[Supplied material]

/---

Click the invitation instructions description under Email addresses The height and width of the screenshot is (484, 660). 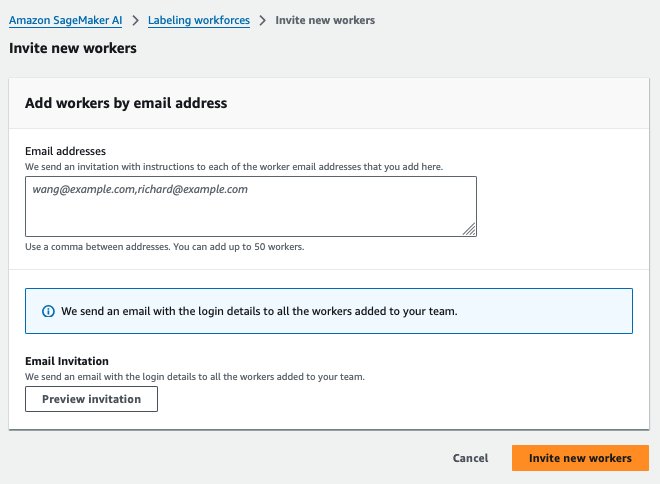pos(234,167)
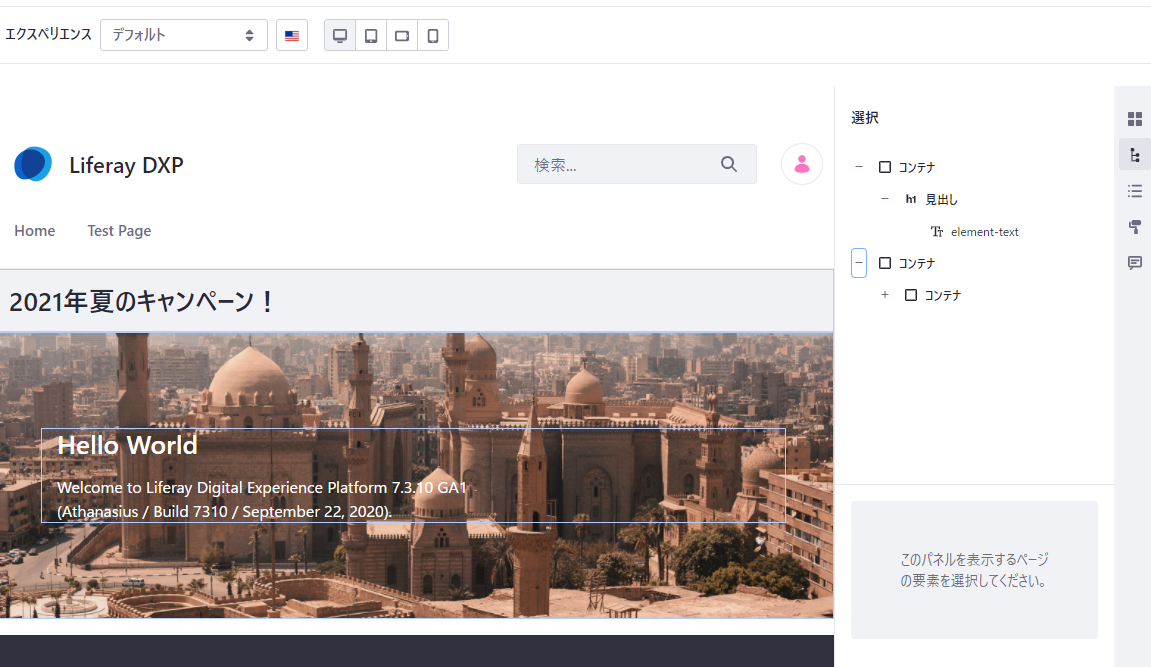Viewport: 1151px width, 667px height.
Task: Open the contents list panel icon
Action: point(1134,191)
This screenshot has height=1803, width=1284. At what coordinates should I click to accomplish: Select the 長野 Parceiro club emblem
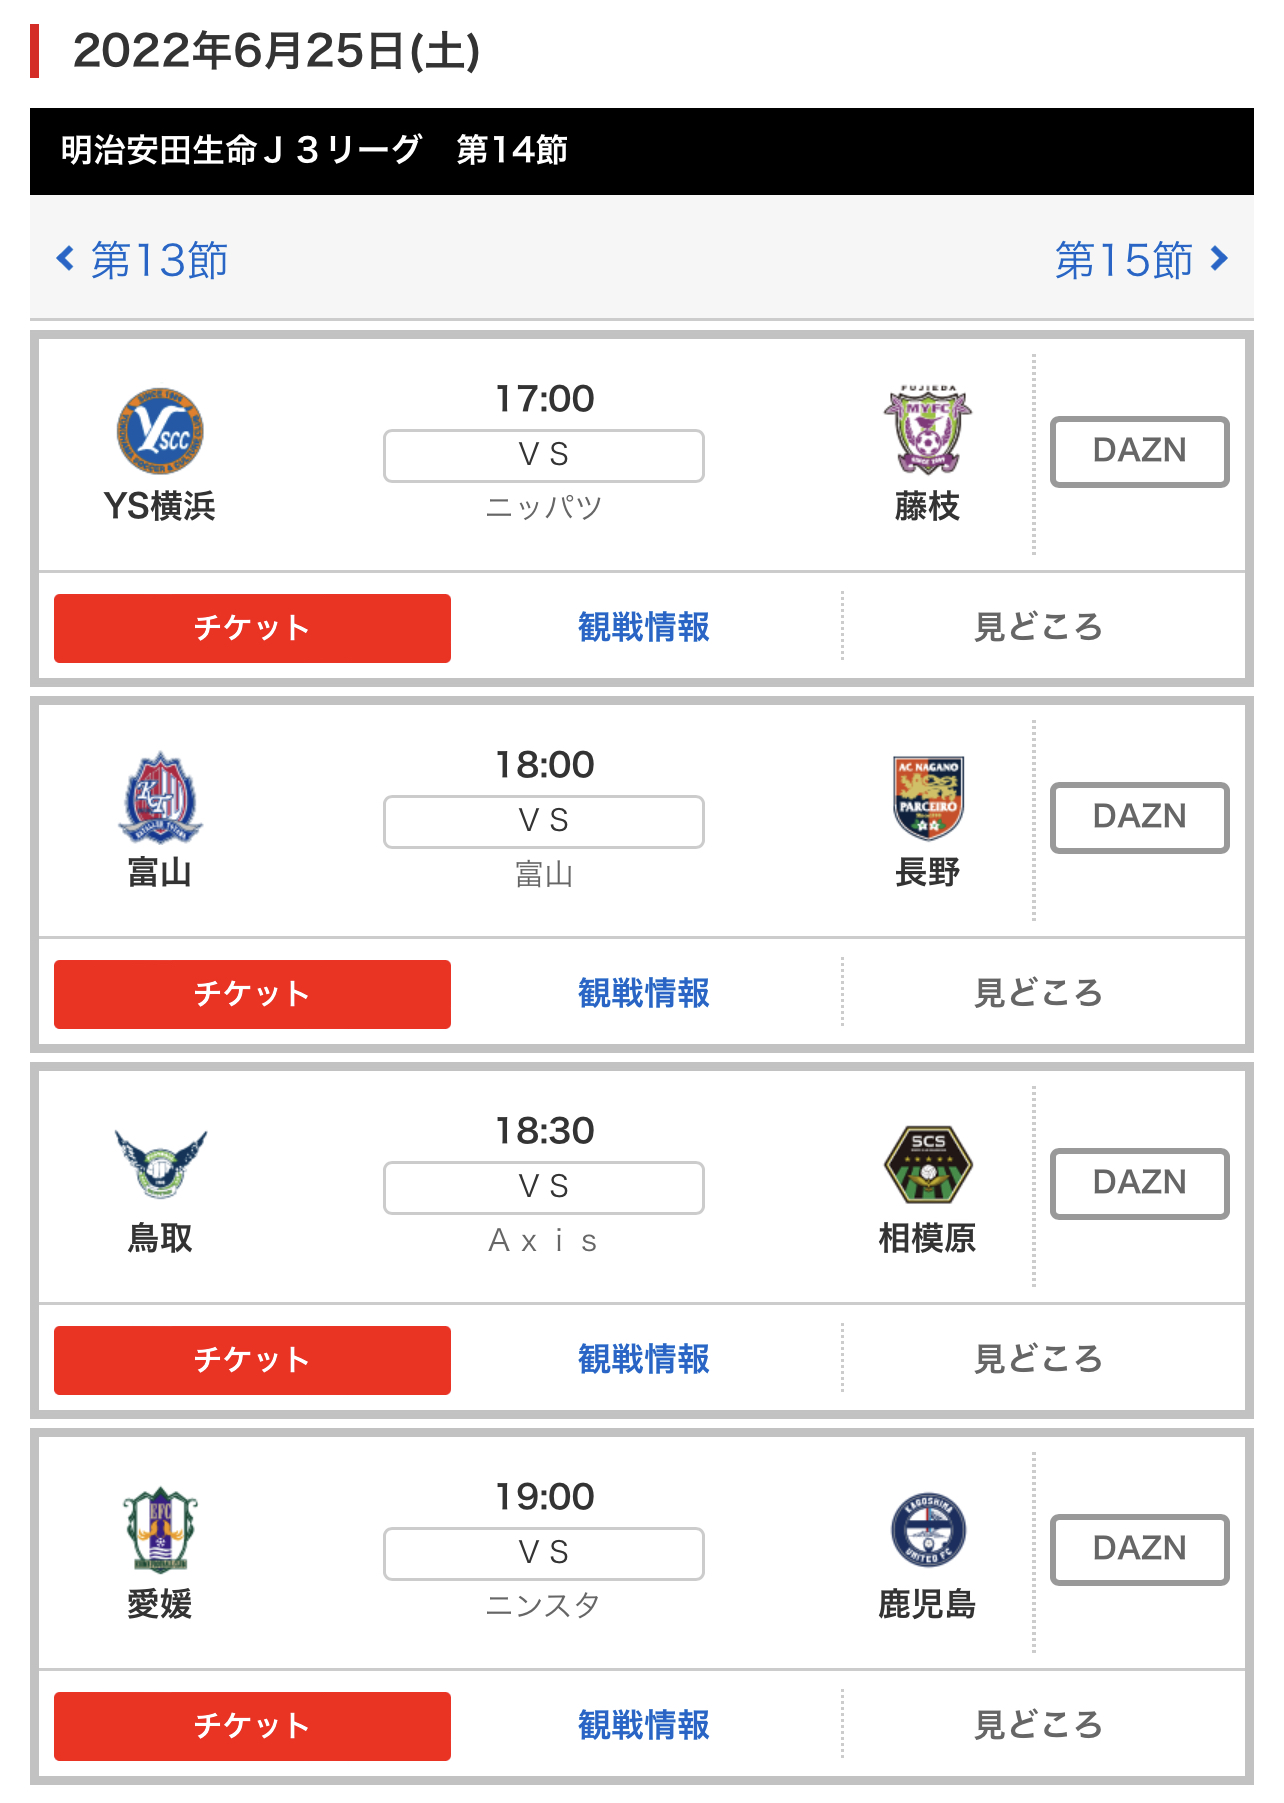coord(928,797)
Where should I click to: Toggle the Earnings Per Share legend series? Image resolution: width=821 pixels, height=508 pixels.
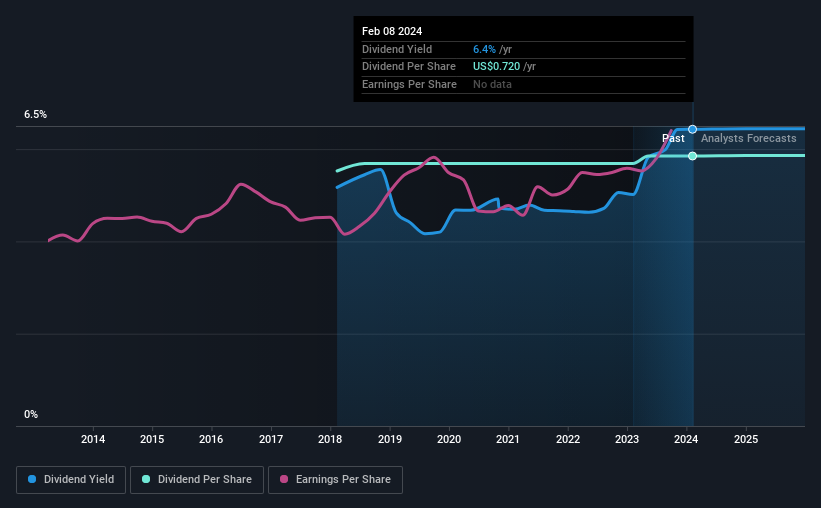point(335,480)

\---

The lines from the one containing "Where should I" to the end of the material must be output exactly, both ends included; no picture may appear.

Where should I click to: Toggle the Earnings Per Share legend series? Image resolution: width=821 pixels, height=508 pixels.
point(335,480)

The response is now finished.